L'éditorial de CFDT-Syndicalisme-Hebdo en question n'aura en tout cas pas été inutile, s'il amène un certain nombre de ceux qui considéraient envers et contre tout que la CFDT était une confédération d'un autre type que la CGT, plus radicale et plus démocratique à se rendre compte de leur erreur. Mais il n'y avait vraiment pas besoin de cela pour le savoir.
En réalité, lorsqu'ils se trouvent (et cela leur arrive forcément, à un moment ou à un autre) dans l'impossibilité d'avoir une activité syndicale à la CGT, les révolutionnaires n'ont pas plus de raison de militer à la CFDT qu'à FO Ils ne doivent de toute manière envisager une telle solution que lorsqu'il n'y en a pas d'autre, que comme une solution de repli, et qu'en fonction des possibilités concrètes qu'ils auront de défendre leurs idées (possibilités variant d'une fédération à une autre, d'une entreprise à une autre). Ils doivent savoir aussi, que ni la CFDT ni FO ne sont des modèles de démocratie syndicale (des militants de Lutte Ouvrière ont été exclus de l'une et l'autre de ces confédérations syndicales à cause de leurs idées.
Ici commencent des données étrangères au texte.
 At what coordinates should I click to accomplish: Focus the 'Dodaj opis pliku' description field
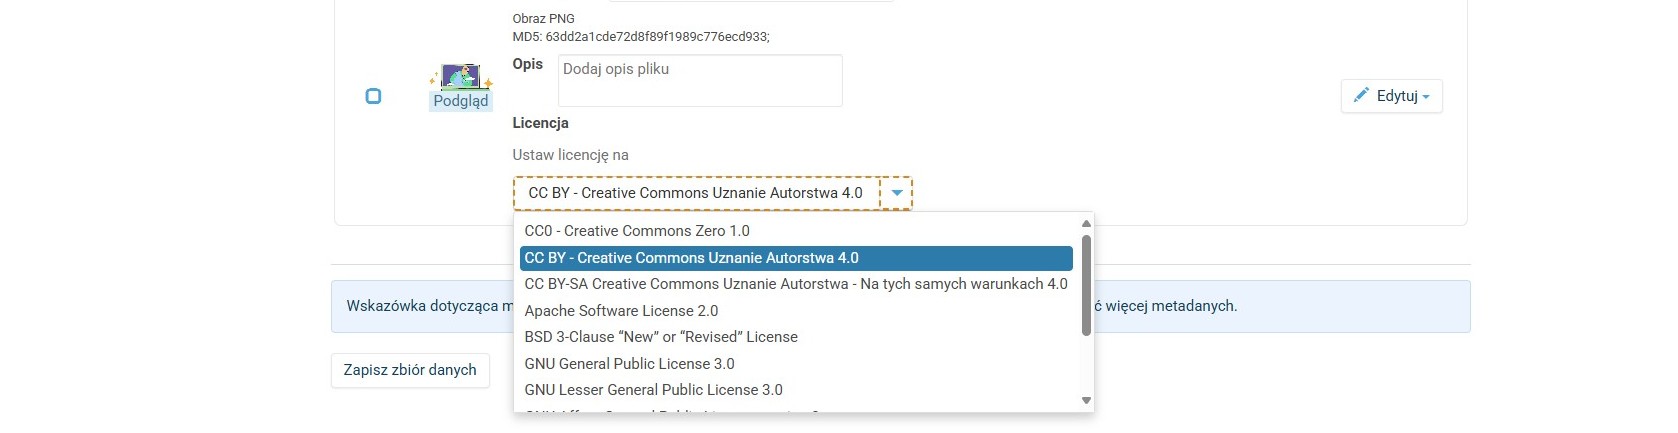click(700, 80)
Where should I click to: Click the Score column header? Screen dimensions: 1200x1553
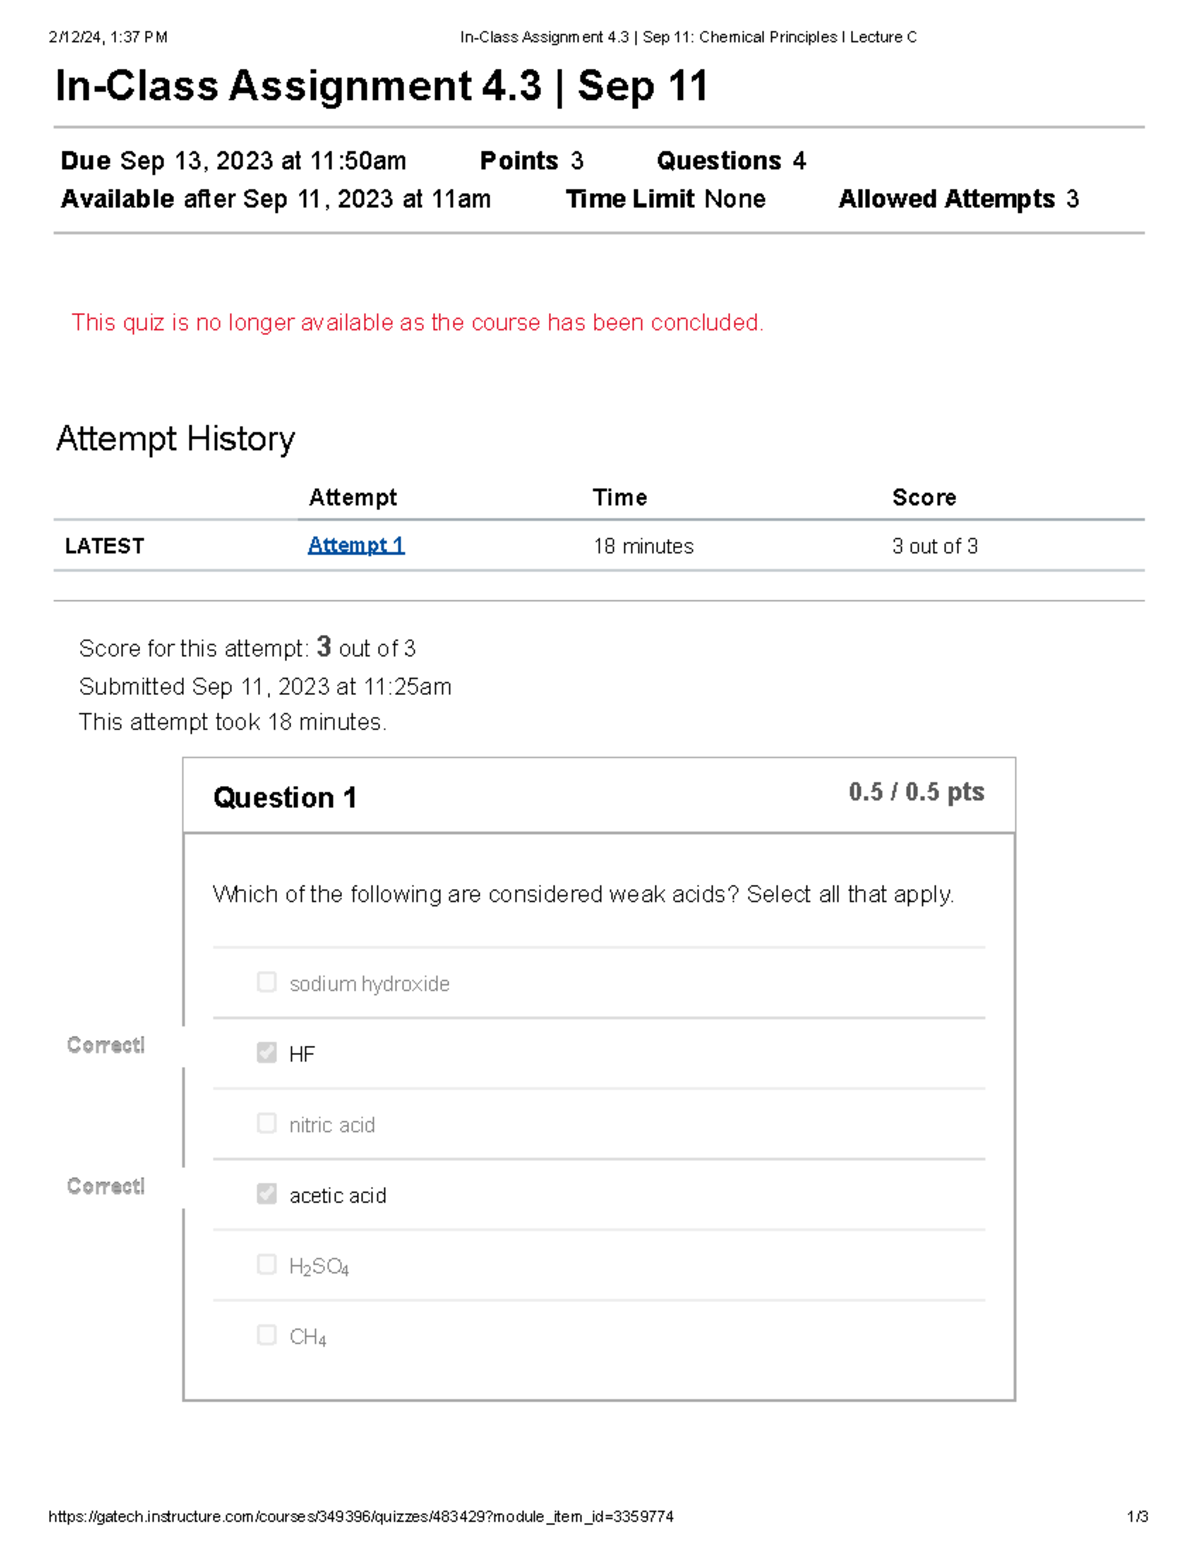(924, 497)

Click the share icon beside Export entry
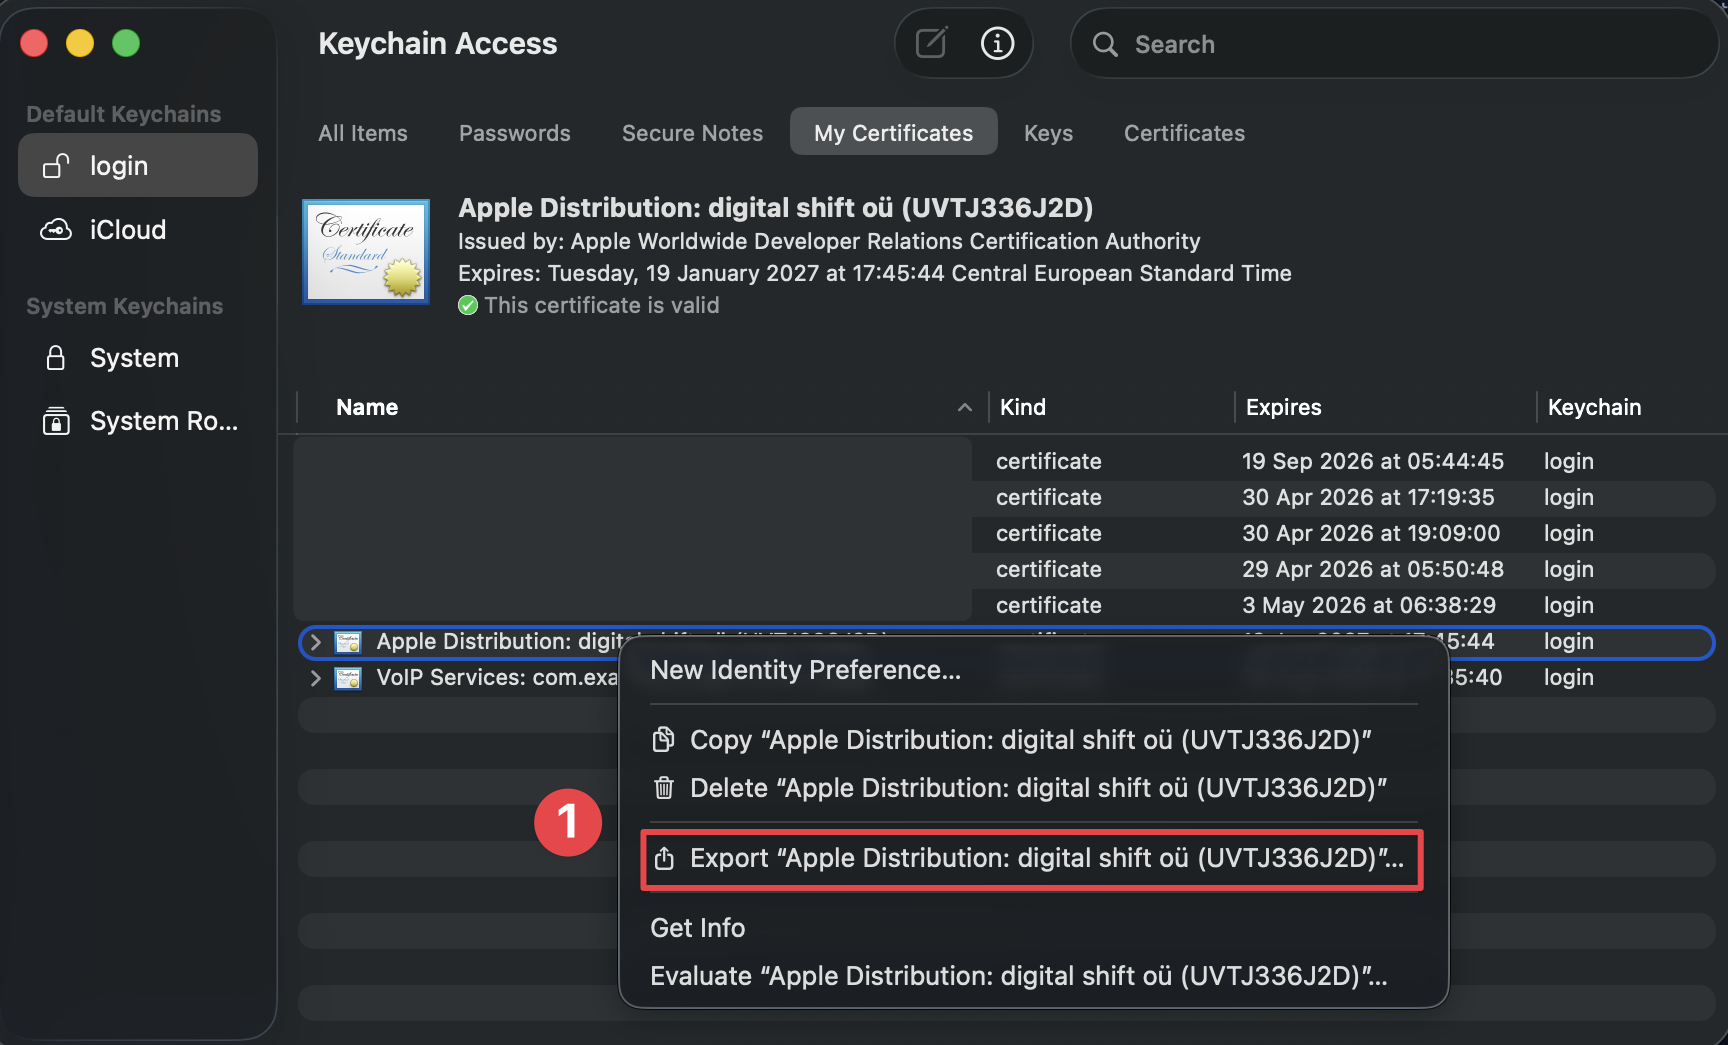663,858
Et ils ne devront pas oublier que c'est aux travailleurs influencés par le stalinisme que les révolutionnaires doivent s'adresser en premier lieu, même lorsqu'ils militent à la CFDT ou à FO
Quelle que soit en tout cas la confédération syndicale dans laquelle ils sont amenés à défendre leurs idées, les révolutionnaires ne peuvent qu'y être les défenseurs les plus conscients de la démocratie syndicale et de la démocratie ouvrière. Car eux qui sont encore aujourd'hui très minoritaires dans la classe ouvrière font entièrement confiance à celIe-ci, et savent qu'ils représentent la politique, les solutions vers lesquelles cette classe ouvrière se tournera nécessairement un jour, et que cette politique, ces solutions exigent justement que les travailleurs soient éduqués dans l'esprit de à démocratie ouvrière, soient à même de prendre leur sort en mains. Alors que les appareils réformistes, s'ils sont aujourd'hui majoritaires, si leur domination n'est même pas contestée dans l'immédiat, ne peuvent que se méfier, pour les mêmes raisons, de cette démocratie ouvrière.
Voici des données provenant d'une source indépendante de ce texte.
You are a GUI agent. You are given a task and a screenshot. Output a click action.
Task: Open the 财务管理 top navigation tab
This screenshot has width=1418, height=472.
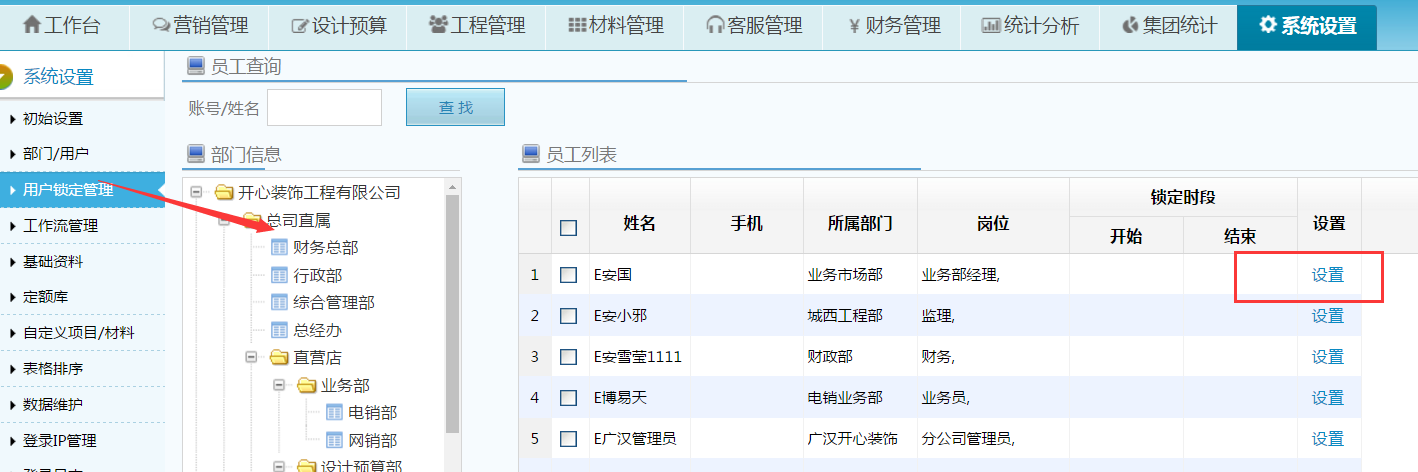(893, 26)
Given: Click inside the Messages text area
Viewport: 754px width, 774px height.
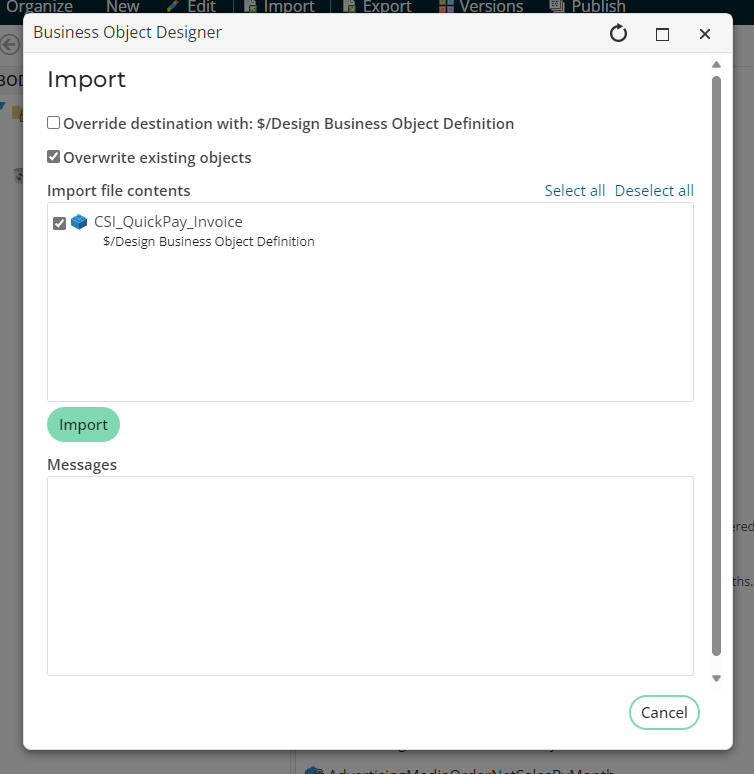Looking at the screenshot, I should [x=370, y=575].
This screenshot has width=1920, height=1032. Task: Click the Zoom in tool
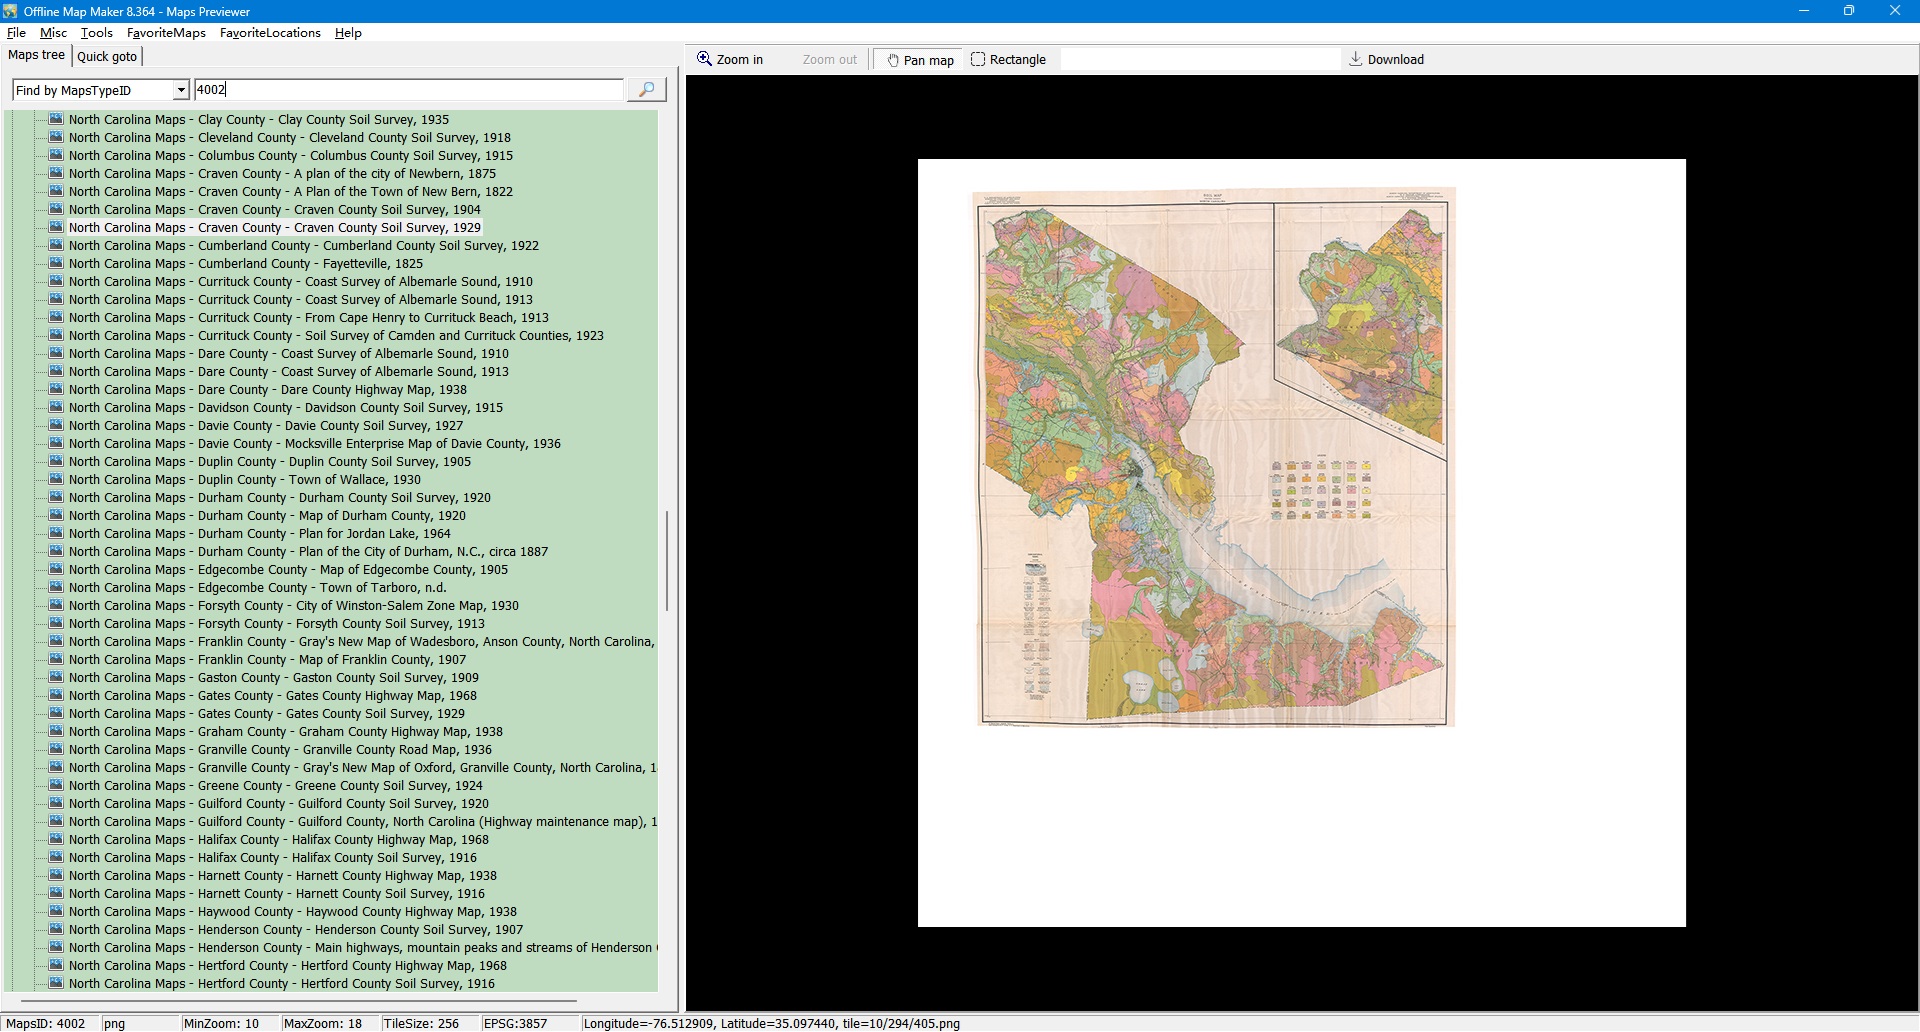[730, 60]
Et cette politique des appareils trace du même coup celle que doivent mener les militants révolutionnaires au sein des syndicats. Leur tâche primordiale n'est pas d'y conquérir d'éventuelles responsabilités, car les seules responsabilités qui vaillent la peine d'être acceptées, pour un révolutionnaire, sont celles pour lesquelles il a été choisi en connaissance de cause par ses camarades de syndicat, prêts à défendre ce choix en cas de conflit avec l'appareil ; et en dehors de cela, la conquête de responsabilités syndicales ne signifie rien, quand elle ne fait pas de son auteur l'otage ou la caution de l'appareil.
La tâché primordiale des révolutionnaires dans les syndicats est d'y créer une vie et une base syndicales. C'est de faire en sorte que les travailleurs puissent se réunir, et prennent goût à le faire ; qu'ils apprennent à discuter ensemble de leurs problèmes, et des moyens de les résoudre ; de leurs revendications, et des moyens de les faire aboutir. C'est de faire en sorte, enfin, que le syndicat soit bien l'école d'organisation et de lutte qu'il devrait être.
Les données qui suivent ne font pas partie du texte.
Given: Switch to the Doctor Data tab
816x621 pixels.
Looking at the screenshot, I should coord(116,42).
Et c'est l'un des paradoxes de notre époque de décadence du capitalisme, que face à tous les soi-disant champions du syndicalisme pur, du syndicalisme apolitique, qui font du syndicat une fin en soi, il n'y ait que les révolutionnaires, que ceux qui proclament ouvertement que l'on ne peut pas séparer l'activité syndicale de l'activité politique, qui luttent vraiment pour faire vivre les syndicats, en tant qu'organisations de la classe ouvrière.